### Obiettivo dell'esercizio
Modifichi il passo dell'estratto che inizia con le parole contenenti "idee e azione" e termina con "gliele attribuisco tutte.", riportandolo con "elettori" al posto di "cittadini".

Mauro Sigismondi 4 aprile 2010 - 14:30

idee e azione questa deve essere la nuova sinistra.i cittadini hanno bisogno di fatti concreti,ma bisogna anche tendere a un futuro ideale migliore

Stefano Dall'agata 4 aprile 2010 - 10:22

Caro Moni,
io a Grillo il Piemonte le responsabilità gliele attribuisco tutte.
Il signore non può raccontare balle del genere “non voglio fare un partito” e poi lavorare per costruirlo.
Mercedes Bresso non è una santa, ma Cota rappresenta il peggio del leghismo italiano, chi fa i distinguo come fa Grillo si pone come complice del razzismo e rinnegato del senso di Umanità.
Segnalo quello che succede a Preganziol grazie ad un Sindaco leghista, ma di casi così ce n’è a bizzeffe.
http://sdallagata.wordpress.com/2010/03/28/sgominata-pericolosa-banda-di-ladri-di-immondizie/

Filippo Boatti 4 aprile 2010 - 03:24

Moni Ovadia, in genere concordo con te, quasi sempre, ma a forza di girare partiti diventi meno credibile. Se Penati è una fotocopia di Formigoni, Agnoletto è pure una totale nullità e non valeva questo sforzo. Non pensare che l’essere un artista ti affranchi da questa semplice legge in politica, non puoi stare con Robotti in Piemonte e con Agnoletto in Lombardia. Con affetto.

### Estratti dei record
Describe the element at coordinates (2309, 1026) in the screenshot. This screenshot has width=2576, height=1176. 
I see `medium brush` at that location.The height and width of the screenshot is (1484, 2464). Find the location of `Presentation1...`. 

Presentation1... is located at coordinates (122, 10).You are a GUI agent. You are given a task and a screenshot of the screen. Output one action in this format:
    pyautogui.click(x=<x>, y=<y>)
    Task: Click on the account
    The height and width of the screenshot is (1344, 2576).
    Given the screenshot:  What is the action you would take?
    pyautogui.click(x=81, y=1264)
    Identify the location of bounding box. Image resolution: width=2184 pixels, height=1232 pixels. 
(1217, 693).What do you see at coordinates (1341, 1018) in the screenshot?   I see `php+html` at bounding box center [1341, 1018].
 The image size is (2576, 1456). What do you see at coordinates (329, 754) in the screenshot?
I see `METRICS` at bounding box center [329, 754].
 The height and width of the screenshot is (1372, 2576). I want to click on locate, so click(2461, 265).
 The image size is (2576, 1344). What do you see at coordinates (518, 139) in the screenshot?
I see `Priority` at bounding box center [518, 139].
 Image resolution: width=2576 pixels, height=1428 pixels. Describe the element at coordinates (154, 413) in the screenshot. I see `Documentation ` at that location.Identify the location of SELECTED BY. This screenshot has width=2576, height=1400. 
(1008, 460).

### Risposta all'esercizio
idee e azione questa deve essere la nuova sinistra.i elettori hanno bisogno di fatti concreti,ma bisogna anche tendere a un futuro ideale migliore

Stefano Dall'agata 4 aprile 2010 - 10:22

Caro Moni,
io a Grillo il Piemonte le responsabilità gliele attribuisco tutte.